# How to complete this task
What you write should match, word for word, the lines from the one containing "How do I perform: Switch" through the end of the data, with no pictures.
Start of Data shown
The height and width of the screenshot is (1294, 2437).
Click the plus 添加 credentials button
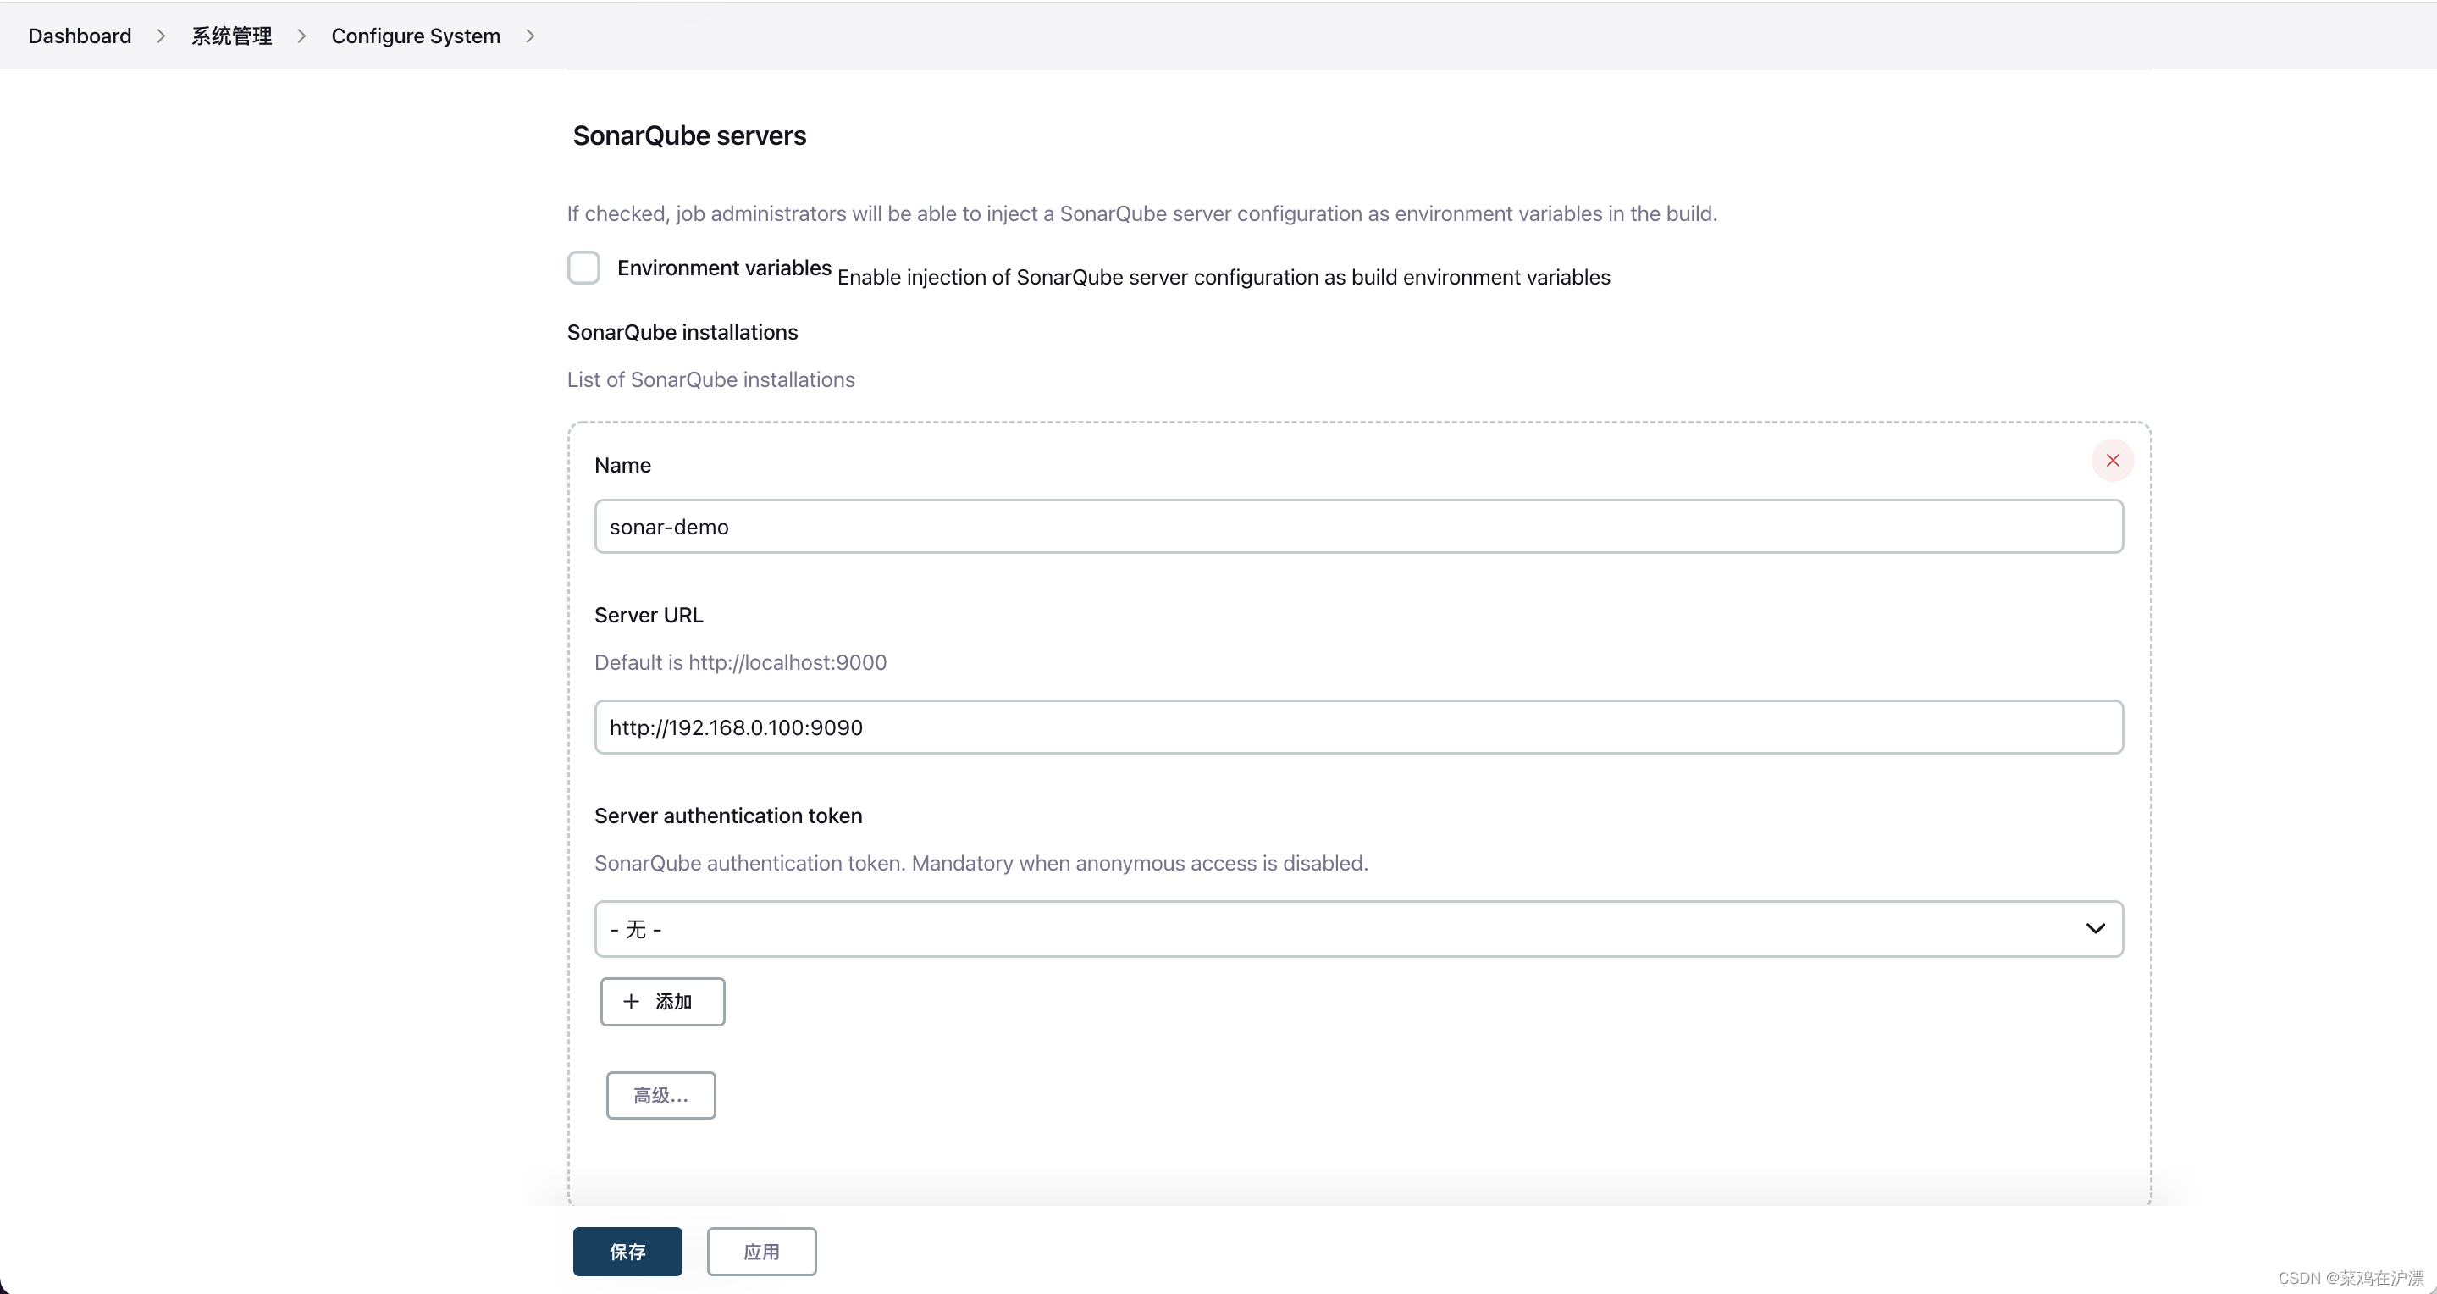pos(662,1002)
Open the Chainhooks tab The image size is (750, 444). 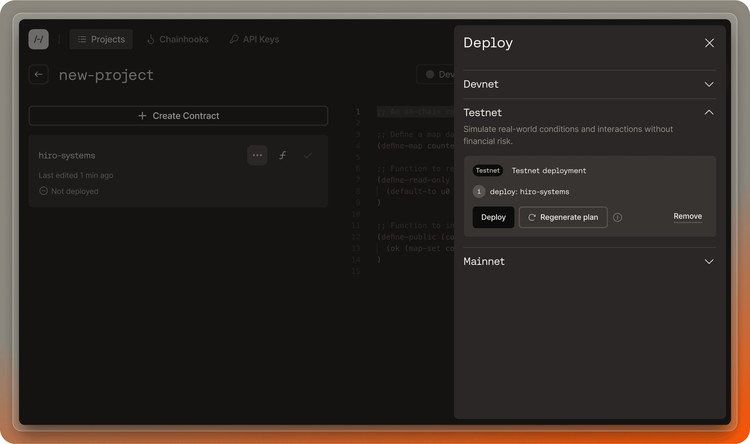178,39
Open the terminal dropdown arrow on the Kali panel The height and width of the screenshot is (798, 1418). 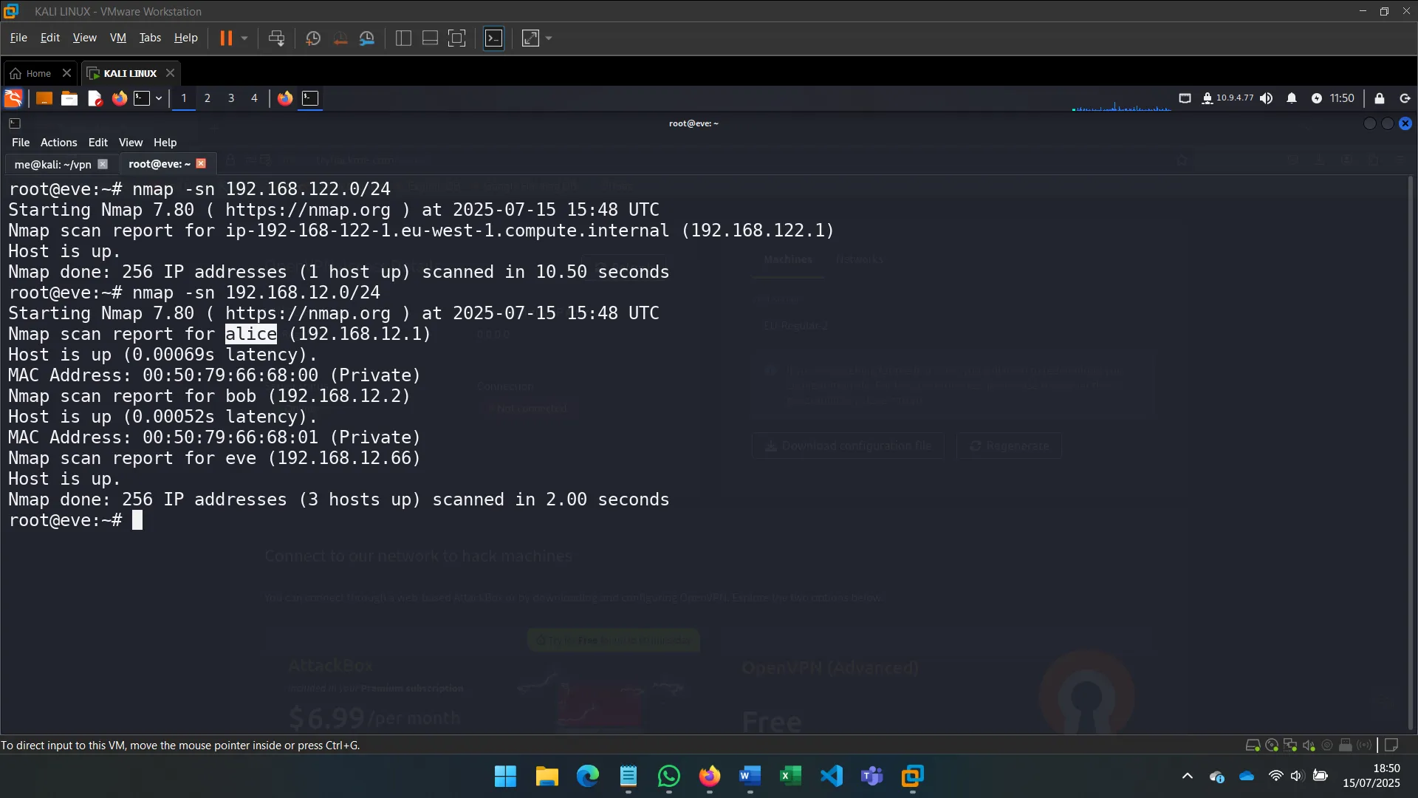tap(157, 98)
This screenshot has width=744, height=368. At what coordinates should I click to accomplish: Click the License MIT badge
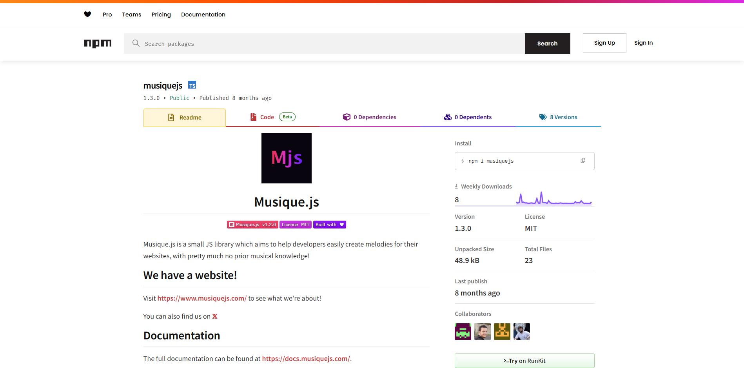(295, 225)
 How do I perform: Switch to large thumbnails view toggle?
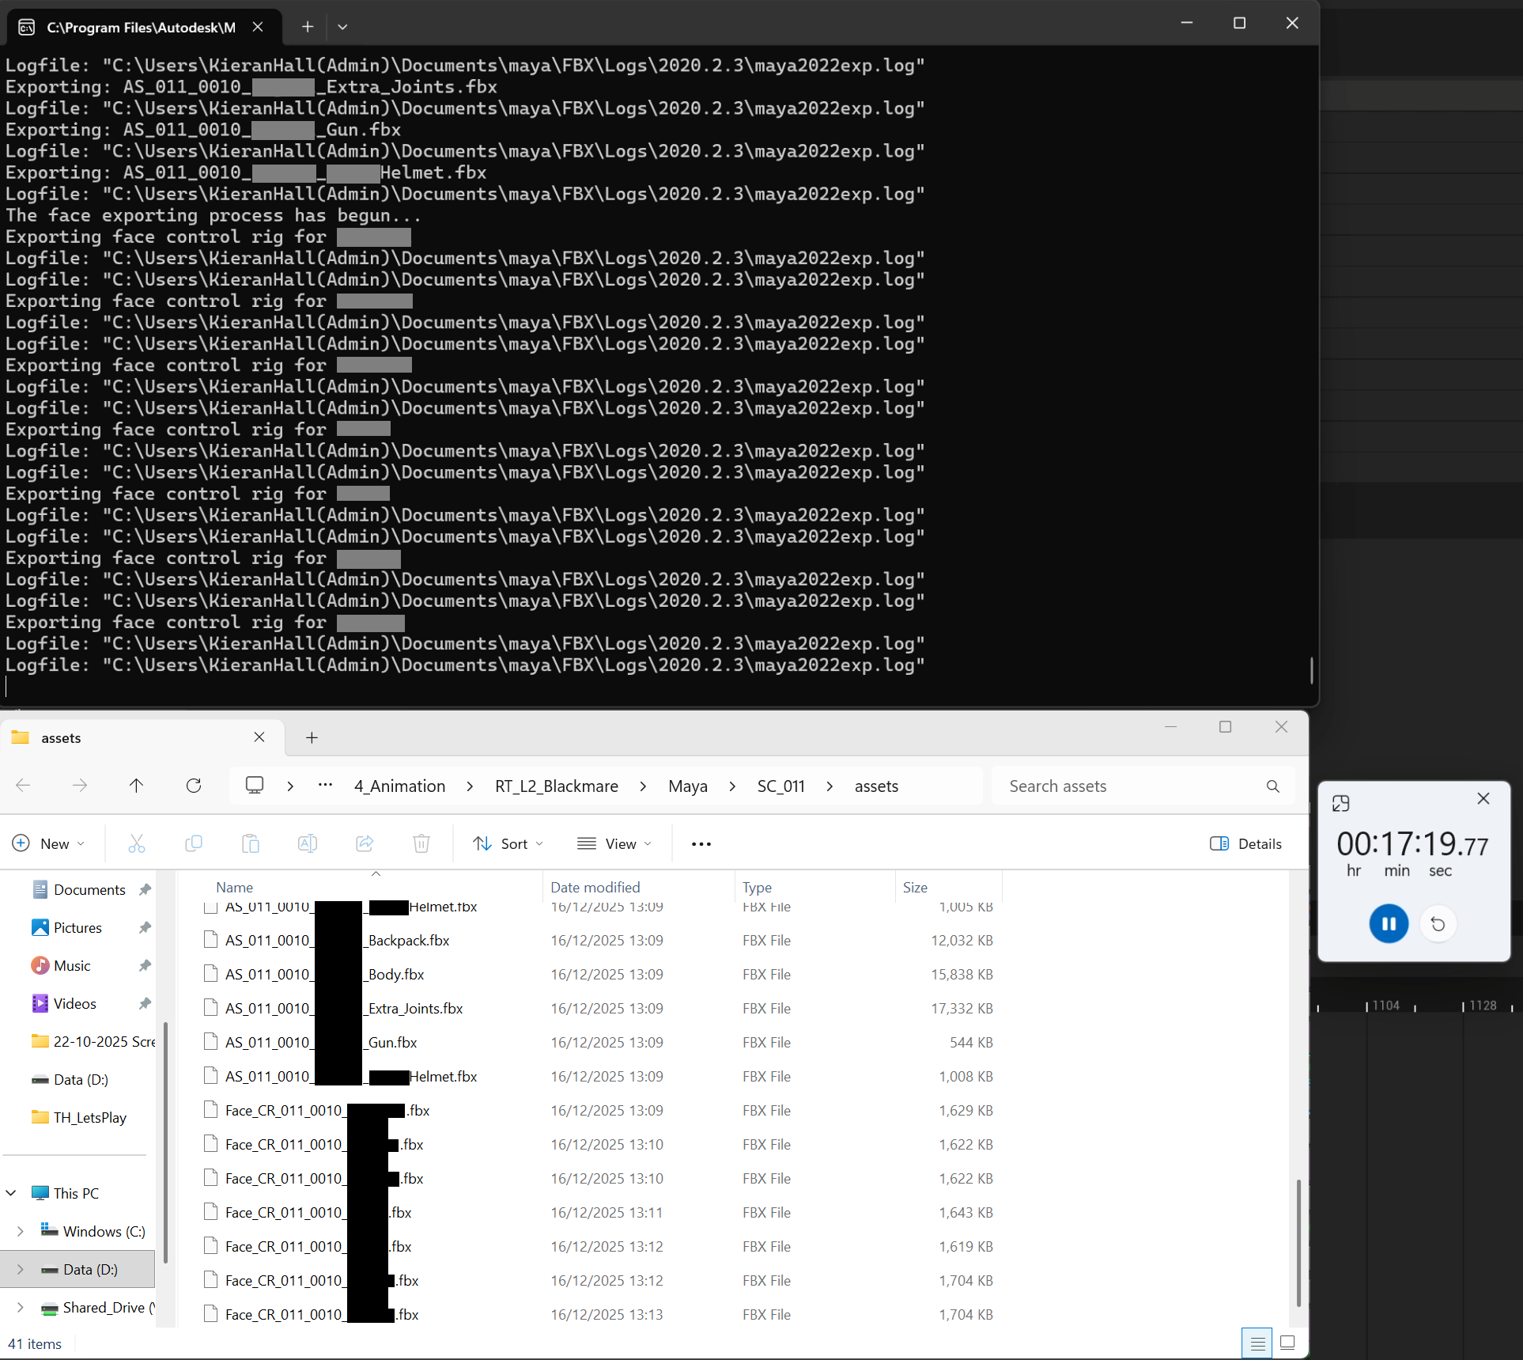tap(1287, 1343)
End of Data shown
# Answer space
 How do I perform: Switch to large thumbnails view toggle?
tap(1287, 1343)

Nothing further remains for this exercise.